*Data extract:*

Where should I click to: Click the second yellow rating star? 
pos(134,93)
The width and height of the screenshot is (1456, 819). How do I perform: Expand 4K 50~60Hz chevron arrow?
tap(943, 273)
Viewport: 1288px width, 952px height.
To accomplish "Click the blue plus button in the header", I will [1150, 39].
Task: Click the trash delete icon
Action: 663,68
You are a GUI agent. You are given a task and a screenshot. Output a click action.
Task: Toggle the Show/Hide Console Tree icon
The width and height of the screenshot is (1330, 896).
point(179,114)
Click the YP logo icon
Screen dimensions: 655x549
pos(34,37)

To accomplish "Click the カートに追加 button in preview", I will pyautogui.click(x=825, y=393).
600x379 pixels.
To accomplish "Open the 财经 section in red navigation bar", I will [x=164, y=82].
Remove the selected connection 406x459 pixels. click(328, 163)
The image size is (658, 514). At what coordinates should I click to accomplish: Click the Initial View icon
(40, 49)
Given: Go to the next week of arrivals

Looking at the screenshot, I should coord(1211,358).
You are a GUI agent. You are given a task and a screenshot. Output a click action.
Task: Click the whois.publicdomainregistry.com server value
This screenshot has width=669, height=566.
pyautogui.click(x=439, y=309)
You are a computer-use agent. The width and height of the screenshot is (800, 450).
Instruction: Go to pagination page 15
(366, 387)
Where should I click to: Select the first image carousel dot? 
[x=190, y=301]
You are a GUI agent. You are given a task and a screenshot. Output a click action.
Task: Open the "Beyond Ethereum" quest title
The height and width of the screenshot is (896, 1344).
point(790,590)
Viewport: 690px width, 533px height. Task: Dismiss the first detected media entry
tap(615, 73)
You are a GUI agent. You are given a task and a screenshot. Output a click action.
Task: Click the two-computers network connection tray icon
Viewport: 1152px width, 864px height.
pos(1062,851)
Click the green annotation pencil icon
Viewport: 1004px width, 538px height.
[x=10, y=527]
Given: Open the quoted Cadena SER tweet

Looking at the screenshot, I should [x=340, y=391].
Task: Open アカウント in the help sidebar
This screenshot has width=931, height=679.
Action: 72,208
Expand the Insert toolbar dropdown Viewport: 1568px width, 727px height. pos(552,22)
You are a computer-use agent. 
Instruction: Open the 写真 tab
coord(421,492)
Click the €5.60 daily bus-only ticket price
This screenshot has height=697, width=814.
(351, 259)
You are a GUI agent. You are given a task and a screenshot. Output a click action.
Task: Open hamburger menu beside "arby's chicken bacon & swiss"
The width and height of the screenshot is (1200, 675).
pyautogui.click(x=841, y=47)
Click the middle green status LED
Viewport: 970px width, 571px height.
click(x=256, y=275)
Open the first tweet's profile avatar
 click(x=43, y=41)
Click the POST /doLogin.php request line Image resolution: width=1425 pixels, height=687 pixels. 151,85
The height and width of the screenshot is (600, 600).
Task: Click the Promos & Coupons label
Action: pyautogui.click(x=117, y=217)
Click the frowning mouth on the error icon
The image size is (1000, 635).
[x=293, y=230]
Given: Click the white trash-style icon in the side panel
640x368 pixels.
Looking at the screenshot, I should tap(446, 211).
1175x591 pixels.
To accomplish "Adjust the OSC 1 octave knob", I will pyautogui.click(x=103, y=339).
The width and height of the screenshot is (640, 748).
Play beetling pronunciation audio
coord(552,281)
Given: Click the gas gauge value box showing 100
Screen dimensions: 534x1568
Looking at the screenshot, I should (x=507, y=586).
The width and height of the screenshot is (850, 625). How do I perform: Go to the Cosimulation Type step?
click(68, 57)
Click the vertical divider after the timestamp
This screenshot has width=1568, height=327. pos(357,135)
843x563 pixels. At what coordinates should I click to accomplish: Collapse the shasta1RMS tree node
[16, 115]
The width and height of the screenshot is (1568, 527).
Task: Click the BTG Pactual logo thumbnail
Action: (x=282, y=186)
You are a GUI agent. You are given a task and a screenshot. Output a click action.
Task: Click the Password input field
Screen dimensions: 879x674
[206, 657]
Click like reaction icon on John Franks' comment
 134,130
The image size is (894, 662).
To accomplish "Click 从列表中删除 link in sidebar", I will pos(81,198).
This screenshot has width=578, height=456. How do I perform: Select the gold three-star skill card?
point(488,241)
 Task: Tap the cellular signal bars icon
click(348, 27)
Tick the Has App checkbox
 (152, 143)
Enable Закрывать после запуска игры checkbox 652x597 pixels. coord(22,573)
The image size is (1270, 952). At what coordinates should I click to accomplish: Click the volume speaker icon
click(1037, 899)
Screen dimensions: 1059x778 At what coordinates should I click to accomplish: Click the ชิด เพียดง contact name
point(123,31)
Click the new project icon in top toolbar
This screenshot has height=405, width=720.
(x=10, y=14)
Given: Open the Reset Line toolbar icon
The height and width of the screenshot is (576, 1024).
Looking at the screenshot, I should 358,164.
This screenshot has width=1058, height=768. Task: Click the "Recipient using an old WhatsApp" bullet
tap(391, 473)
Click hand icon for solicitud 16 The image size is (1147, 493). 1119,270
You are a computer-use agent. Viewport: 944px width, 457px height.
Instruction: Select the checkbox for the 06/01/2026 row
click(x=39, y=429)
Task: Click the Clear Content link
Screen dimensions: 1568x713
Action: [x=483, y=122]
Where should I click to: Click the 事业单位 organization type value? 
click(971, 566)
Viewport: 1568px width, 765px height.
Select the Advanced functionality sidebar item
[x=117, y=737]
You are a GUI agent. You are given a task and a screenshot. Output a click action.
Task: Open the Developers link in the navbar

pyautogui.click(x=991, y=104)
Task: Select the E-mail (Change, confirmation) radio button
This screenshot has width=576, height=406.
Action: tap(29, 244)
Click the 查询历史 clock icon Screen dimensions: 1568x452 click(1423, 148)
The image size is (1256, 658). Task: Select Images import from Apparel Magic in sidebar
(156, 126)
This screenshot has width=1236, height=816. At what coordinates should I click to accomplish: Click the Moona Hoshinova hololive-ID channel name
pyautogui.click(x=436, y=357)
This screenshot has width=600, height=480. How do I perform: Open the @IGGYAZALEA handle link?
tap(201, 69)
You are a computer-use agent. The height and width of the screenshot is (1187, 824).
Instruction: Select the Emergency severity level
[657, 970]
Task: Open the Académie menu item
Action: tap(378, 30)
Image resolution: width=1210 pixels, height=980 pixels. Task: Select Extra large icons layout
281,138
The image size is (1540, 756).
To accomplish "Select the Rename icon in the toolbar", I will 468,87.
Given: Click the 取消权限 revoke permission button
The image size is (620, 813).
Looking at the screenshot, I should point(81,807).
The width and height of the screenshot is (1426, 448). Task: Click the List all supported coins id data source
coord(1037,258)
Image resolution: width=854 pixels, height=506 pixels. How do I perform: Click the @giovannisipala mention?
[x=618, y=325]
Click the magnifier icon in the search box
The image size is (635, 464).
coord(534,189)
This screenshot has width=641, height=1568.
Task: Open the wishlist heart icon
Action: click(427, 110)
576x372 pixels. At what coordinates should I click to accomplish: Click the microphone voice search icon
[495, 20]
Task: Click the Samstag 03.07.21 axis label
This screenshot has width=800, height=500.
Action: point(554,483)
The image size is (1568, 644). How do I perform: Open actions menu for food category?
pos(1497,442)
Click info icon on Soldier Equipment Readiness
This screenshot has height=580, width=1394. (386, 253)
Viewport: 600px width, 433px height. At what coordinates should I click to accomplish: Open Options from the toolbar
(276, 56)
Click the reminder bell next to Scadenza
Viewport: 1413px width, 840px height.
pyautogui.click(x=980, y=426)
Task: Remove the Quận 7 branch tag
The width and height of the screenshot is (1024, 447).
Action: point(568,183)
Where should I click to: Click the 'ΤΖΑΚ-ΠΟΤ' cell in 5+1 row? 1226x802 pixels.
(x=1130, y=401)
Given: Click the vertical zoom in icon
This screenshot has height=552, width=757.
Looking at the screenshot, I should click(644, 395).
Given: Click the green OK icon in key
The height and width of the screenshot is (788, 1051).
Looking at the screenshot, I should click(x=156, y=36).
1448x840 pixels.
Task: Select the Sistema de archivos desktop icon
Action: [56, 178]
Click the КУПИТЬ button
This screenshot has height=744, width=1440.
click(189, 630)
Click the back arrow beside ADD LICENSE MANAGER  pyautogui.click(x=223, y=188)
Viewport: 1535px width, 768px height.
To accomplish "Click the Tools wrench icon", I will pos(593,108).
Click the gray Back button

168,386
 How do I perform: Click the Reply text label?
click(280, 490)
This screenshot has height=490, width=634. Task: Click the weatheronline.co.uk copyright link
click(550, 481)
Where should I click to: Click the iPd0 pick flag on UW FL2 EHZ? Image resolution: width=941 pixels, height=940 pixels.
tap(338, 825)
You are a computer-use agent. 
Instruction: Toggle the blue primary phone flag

*Exercise:* Search the entries for the word "beside". Copy every line where it occurs.

*Exercise answer:*
Task: Open hamburger menu beside "arby's chicken bacon & swiss"
Click the back arrow beside ADD LICENSE MANAGER  pyautogui.click(x=223, y=188)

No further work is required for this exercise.